La sanción de cesantía se formalizó durante el último fin de semana y recayó sobre un tal Juan Pablo Arias, quien ocupaba el cargo de auxiliar de enfermería en el Hospital “Dra. Alicia Cruz”, de la localidad neuquina de San Patricio del Chañar.
Según consta en el expediente, el sumario se lo iniciaron el 11 de agosto de 2023 a raíz de un ataque de ira que supuestamente experimentó el 4 de julio de ese año. Los auditores que le iniciaron el sumario dieron por probado que aquel día incurrió en presuntas agresiones verbales, amenazas y hostigamiento; es decir una serie de “actos de perturbación e intimidación encuadradas en violencia de género”, según dice expresamente en el expediente.
El sumario se inició durante el último tramo del gobierno anterior, pero las actuaciones administrativas se aceleraron por la decisión del gobierno de Figueroa de erradicar a los ñoquis, delincuentes e indisciplinados a la mayor brevedad posible.
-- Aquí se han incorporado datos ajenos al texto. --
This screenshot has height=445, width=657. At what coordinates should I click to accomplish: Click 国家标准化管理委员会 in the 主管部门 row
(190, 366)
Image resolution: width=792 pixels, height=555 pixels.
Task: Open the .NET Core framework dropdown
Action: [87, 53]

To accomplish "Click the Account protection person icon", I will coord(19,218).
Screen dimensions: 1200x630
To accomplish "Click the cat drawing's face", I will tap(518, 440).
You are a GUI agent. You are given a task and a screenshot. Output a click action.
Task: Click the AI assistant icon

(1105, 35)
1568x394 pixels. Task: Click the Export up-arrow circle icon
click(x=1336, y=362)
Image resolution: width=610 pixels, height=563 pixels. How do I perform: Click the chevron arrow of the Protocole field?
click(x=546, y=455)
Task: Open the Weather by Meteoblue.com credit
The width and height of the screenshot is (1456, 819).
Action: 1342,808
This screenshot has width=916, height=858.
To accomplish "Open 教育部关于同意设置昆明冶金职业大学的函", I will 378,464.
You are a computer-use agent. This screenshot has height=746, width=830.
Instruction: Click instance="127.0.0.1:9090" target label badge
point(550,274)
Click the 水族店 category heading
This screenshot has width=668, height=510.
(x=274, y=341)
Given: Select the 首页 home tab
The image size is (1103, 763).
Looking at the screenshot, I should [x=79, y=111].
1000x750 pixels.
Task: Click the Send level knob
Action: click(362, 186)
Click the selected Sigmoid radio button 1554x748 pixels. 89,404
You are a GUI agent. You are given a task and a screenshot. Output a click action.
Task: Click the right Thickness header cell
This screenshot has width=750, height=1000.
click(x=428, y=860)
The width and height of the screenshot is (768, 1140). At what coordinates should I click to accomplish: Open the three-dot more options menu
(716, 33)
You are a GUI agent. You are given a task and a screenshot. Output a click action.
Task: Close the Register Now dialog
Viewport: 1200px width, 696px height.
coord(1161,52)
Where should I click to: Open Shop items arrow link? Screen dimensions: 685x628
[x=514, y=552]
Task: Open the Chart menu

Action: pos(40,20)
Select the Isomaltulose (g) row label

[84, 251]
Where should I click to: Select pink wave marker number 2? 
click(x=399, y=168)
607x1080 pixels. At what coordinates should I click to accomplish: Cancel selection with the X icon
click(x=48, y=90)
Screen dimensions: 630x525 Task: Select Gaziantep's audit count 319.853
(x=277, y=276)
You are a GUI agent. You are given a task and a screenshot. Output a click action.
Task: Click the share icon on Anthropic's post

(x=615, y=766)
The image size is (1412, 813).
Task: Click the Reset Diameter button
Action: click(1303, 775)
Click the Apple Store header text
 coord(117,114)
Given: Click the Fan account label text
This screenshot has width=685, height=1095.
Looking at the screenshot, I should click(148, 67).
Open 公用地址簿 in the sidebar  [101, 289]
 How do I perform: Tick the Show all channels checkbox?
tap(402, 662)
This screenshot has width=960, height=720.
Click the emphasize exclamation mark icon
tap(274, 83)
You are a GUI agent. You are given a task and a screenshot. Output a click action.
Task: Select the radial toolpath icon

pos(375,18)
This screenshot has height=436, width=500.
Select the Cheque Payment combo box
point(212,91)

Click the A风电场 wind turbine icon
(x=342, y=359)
Los auditores concluyeron que ese ex agente, al que le garantizaron su derecho a la defensa, no tuvo el respeto ni la cortesía que requieren las relaciones entre compañeros de trabajo. Se dijo, incluso, que reconoció su conducta y no evidenció arrepentimiento.
“Resulta acreditado que insultó, se dirigió de manera alterada y violenta en diversas ocasiones, además de amenazar, ignorar los diagramas de trabajo establecidos, las directivas impartidas, y las instrucciones respecto de su adecuación de tareas, siendo la licenciada (…) objeto de ofensas verbales generando una sensación de inseguridad”, dice el decreto de cesantía. Y concluye que incurrió en “un acto de hostigamiento hacia la víctima, considerado por el propio responsable como algo normal y sin intención alguna de remediarlo”.